Jelly Lessons #4

History of Preserves

The first recipe for jam appears in the first known cookbook: De Re Coquinaria (The Art of Cooking) which dates from the 1st century AD. In its simplest form, it was soft fruit heated with honey, cooled and stored. In the Crusades, warriors brought back more complex concoctions from the Middle East. Jam’s popularity as a delicacy – rather than just a way to eat fruit – took off.

Joan of Arc ate quince jam before going into battle as it was said to filled her with courage. Nostradamus loved the stuff so much he wrote an entire treatise on it, including a love-potion version that, if passed from mouth to mouth, would strike a woman with ‘a burning of her heart to perform the love-act.’ (Presumably this wouldn’t be the same woman who had slaved for hours over a scalding hot stove, praying desperately for seven different batches of it to set.)

The tale goes that marmalade was invented when Mary Queen of Scots was suffering from sea-sickness (Marie est malade, in the fashionable French spoken in court at the time). Her doctor whipped up a concoction of orange peel and sugar which cured her ailment immediately. It’s more likely, however, that the word comes from ‘marmelo’ – the Portuguese for quince. Sailors and pirates stockpiled jam on board their ships as it became clear that Vitamin C prevented scurvy. Meanwhile, Louis XIV was so passionate about it that he insisted that every meal be finished with jams served in special ornate silver dishes. All of his was made from the fruit gardens at Versailles.

But large-scale jam production did not become possible until the discovery of pasteurization. In 1785 Napoleon Bonaparte offered a reward to anyone who could find a way to preserve large quantities of food for soldiers. It was Chef Nicholas Appert, who worked out that boiling fruit at high temperatures and then sealing in airtight containers kept food safe. Louis Pasteur validated these empirical findings in the next century.

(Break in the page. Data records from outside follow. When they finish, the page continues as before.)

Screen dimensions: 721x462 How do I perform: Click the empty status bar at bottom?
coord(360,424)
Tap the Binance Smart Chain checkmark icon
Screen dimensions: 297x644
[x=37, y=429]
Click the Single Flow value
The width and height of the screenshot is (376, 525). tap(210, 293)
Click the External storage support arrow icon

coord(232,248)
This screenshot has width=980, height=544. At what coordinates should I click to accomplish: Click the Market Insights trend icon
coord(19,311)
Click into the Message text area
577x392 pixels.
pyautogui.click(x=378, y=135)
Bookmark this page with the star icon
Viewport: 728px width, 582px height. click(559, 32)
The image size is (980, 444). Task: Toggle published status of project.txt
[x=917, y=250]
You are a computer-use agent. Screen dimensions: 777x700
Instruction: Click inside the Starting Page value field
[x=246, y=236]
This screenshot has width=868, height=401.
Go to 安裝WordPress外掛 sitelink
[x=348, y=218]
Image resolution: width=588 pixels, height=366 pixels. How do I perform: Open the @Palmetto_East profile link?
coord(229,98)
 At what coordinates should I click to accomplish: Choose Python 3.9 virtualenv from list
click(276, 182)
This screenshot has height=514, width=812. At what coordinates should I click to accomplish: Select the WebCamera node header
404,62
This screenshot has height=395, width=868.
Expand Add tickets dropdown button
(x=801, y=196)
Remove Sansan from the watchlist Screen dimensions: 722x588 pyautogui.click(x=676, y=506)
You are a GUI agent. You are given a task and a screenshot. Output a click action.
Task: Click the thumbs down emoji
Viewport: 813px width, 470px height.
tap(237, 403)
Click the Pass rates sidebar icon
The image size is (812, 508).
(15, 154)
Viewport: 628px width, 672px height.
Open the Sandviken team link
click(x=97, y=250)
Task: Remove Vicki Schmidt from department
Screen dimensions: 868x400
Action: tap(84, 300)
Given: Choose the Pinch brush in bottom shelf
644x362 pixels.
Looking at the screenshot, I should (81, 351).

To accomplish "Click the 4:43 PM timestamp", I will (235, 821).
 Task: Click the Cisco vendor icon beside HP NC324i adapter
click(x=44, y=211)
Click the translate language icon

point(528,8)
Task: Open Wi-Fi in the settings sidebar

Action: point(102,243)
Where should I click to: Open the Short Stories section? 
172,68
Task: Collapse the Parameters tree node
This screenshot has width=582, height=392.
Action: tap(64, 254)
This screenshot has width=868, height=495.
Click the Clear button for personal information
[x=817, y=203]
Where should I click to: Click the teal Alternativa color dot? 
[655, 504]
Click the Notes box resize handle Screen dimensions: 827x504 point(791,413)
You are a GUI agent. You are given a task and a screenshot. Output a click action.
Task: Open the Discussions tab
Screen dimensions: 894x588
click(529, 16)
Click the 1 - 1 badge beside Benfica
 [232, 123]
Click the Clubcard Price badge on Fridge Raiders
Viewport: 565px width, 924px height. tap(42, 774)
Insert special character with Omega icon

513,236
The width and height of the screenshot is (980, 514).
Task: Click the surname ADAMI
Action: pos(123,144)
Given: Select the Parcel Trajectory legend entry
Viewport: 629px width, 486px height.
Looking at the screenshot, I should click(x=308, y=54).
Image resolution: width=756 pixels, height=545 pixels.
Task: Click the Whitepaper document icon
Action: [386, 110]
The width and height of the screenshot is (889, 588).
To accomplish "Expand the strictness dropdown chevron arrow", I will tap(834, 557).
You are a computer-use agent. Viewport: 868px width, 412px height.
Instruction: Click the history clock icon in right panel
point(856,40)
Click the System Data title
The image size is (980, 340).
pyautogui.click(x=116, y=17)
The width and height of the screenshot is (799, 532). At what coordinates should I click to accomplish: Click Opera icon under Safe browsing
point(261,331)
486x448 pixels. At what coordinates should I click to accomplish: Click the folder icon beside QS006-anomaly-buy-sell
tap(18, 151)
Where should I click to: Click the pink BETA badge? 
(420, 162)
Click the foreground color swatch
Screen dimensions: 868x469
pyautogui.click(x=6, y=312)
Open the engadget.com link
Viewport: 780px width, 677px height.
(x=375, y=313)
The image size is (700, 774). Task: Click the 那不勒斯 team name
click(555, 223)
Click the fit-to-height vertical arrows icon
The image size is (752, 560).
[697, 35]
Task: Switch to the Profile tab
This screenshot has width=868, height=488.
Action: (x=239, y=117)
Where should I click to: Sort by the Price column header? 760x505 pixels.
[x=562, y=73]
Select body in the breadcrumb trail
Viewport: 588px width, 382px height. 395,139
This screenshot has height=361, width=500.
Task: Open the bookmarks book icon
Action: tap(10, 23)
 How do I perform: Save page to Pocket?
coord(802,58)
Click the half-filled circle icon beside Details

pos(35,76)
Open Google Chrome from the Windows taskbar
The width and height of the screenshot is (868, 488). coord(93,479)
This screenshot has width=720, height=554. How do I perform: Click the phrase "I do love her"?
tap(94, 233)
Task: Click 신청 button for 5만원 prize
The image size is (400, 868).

Immigrants to the US brought their own recipes with them, the first book on making jam appeared in this country in the 17th century. Early settlers in New England used other ways of making jam, using molasses, honey and maple sugar to give it the sweet taste. They used pectin obtained from boiling apple peel to use as the thickening agent.

In the early 1800s in the United States, the country was experiencing a surge westward. Of the many legendary characters to emerge during this period was John Chapman, better known as Johnny Appleseed. A nursery-man from western Pennsylvania, Chapman walked through the Midwest planting apple orchards. His purpose was to provide crops for the coming pioneers.

One of those pioneers was Jerome Smucker of Ohio who used Chapman’s apples to open a cider mill in 1897. Within a few years, he was also making apple butter. Smucker blended the apple butter in a copper kettle over a wood stove. He and his wife ladled the apple butter into stoneware crocks. She then sold it to other housewives near their home in Wayne County, Ohio.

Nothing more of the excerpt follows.